*** GIVEN RECORDS
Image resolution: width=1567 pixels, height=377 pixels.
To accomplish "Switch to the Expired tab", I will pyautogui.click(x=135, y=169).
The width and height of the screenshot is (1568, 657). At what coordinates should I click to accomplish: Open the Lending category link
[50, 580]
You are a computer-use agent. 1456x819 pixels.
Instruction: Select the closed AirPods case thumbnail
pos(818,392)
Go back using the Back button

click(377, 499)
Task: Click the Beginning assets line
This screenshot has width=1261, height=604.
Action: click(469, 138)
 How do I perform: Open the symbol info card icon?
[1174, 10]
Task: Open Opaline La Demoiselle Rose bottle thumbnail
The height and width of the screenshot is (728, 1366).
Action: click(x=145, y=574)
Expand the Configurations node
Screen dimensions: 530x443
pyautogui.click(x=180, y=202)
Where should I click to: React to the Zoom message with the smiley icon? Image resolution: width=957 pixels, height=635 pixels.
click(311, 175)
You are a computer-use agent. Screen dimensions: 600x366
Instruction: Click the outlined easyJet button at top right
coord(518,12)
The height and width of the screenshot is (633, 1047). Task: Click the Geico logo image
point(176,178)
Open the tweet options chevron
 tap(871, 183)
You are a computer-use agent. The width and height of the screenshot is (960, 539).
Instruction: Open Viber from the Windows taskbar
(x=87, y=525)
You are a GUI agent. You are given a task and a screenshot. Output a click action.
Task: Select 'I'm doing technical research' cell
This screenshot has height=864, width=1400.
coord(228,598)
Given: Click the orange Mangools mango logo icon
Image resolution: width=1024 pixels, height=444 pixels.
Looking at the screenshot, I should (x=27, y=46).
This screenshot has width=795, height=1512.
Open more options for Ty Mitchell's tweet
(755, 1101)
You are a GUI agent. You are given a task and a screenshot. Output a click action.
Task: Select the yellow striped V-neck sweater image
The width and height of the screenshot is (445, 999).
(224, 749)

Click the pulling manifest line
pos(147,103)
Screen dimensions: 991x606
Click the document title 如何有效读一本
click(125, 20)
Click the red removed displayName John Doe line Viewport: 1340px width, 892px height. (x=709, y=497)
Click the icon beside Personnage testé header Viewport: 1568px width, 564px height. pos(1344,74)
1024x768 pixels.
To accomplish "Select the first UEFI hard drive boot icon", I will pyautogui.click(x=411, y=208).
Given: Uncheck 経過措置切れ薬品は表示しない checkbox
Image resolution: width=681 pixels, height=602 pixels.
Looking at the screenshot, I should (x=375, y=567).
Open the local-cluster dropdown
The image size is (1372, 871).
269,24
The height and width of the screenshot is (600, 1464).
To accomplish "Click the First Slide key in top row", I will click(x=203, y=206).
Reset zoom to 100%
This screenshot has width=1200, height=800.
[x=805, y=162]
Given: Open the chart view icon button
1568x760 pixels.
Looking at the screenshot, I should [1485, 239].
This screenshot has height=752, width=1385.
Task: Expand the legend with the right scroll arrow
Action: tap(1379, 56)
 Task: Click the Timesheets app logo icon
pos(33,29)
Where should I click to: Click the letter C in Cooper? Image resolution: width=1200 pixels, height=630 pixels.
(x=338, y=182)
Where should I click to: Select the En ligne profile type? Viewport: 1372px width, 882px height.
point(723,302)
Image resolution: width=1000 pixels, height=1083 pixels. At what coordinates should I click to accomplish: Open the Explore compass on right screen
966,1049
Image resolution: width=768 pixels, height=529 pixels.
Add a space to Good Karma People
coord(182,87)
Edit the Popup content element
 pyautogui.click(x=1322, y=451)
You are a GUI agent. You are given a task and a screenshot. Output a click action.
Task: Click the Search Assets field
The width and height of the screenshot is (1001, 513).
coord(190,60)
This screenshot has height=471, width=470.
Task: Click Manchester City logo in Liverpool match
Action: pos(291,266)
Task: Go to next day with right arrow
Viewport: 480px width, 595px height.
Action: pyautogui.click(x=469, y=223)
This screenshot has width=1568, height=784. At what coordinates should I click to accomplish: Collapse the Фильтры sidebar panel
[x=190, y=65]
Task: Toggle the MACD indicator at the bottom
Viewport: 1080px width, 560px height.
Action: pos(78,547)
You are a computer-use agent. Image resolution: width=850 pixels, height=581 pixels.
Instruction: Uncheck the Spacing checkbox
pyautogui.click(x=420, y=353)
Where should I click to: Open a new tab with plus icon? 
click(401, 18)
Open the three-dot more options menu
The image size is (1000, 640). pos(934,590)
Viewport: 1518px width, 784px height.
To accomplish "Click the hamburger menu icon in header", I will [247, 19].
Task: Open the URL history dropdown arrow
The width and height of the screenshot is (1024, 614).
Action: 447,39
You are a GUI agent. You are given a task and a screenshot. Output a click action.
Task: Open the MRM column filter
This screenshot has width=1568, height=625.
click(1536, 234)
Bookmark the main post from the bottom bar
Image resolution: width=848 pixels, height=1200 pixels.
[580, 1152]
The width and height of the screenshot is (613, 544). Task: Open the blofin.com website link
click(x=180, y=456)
******
### TRY IT
Taking the line with "Click the pulling manifest line" as the first and the line with "Click the red" as the last, retype that stretch of the data above exactly, with no other lines.

### SOLUTION TO THIS PROBLEM
Click the pulling manifest line
pos(147,103)
Screen dimensions: 991x606
Click the document title 如何有效读一本
click(125, 20)
Click the red removed displayName John Doe line Viewport: 1340px width, 892px height. (x=709, y=497)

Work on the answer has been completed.